With cataract surgery, your ophthalmologist removes the cataract-diseased lens of your eye. The ophthalmologist then replaces your natural lens with an artificial one.
This outpatient procedure is generally safe and takes less than an hour. Your ophthalmologist will dilate your pupil with eye drops and administer local anesthetic eye drops. You may also be prescribed a sedative to counter anxiety.
Once your eye surgeon has made a small, self-sealing incision in the eye, he or she performs a step called phacoemulsification. During this step of the procedure, the ophthalmologist inserts a thin probe into the cataractous lens and uses ultrasound waves to break it up, before suctioning out the pieces.
Once your eye surgeon removes your cataract, he or she implants an intraocular lens (IOL). IOLs come in a wide variety of materials and functions. Some help with both near and distant vision, similar to bifocals. Others block ultraviolet light. You and your doctor will discuss the best type for you.
If you need cataract surgery in both eyes, your doctor will likely recommend doing one at a time, with a healing period in between.
Usually, you can go home on the day of your surgery. However, you’ll need to arrange for somebody to drive you home from the surgical facility. You might also need help around the house, as your doctor may restrict bending and lifting for a few days.
Expect mild discomfort, light sensitivity, fluid discharge and itching for a few days after surgery. For a short period of time after surgery, you may need to wear a patch or eye shield while sleeping or take medications that control eye pressure.
Your eye doctor will schedule follow-up visits to monitor your progress.

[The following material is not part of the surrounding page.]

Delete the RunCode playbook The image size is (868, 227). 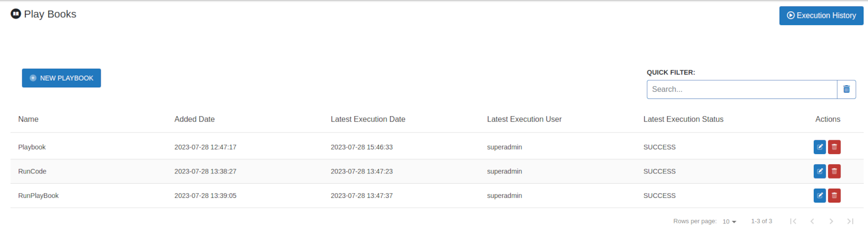(x=834, y=171)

Once healed, you’ll get a new prescription for eyeglasses, if necessary.
After surgery, some people develop a secondary cataract, also called posterior capsule opacification. Eye surgeons can usually treat a secondary cataract with a quick, painless outpatient procedure.
Cataracts are usually treated safely and successfully. However, risks — while uncommon — do exist. These include swelling, infection, inflammation, retinal detachment, glaucoma and loss of vision. People with serious medical conditions or other eye diseases are at increased risk of complications.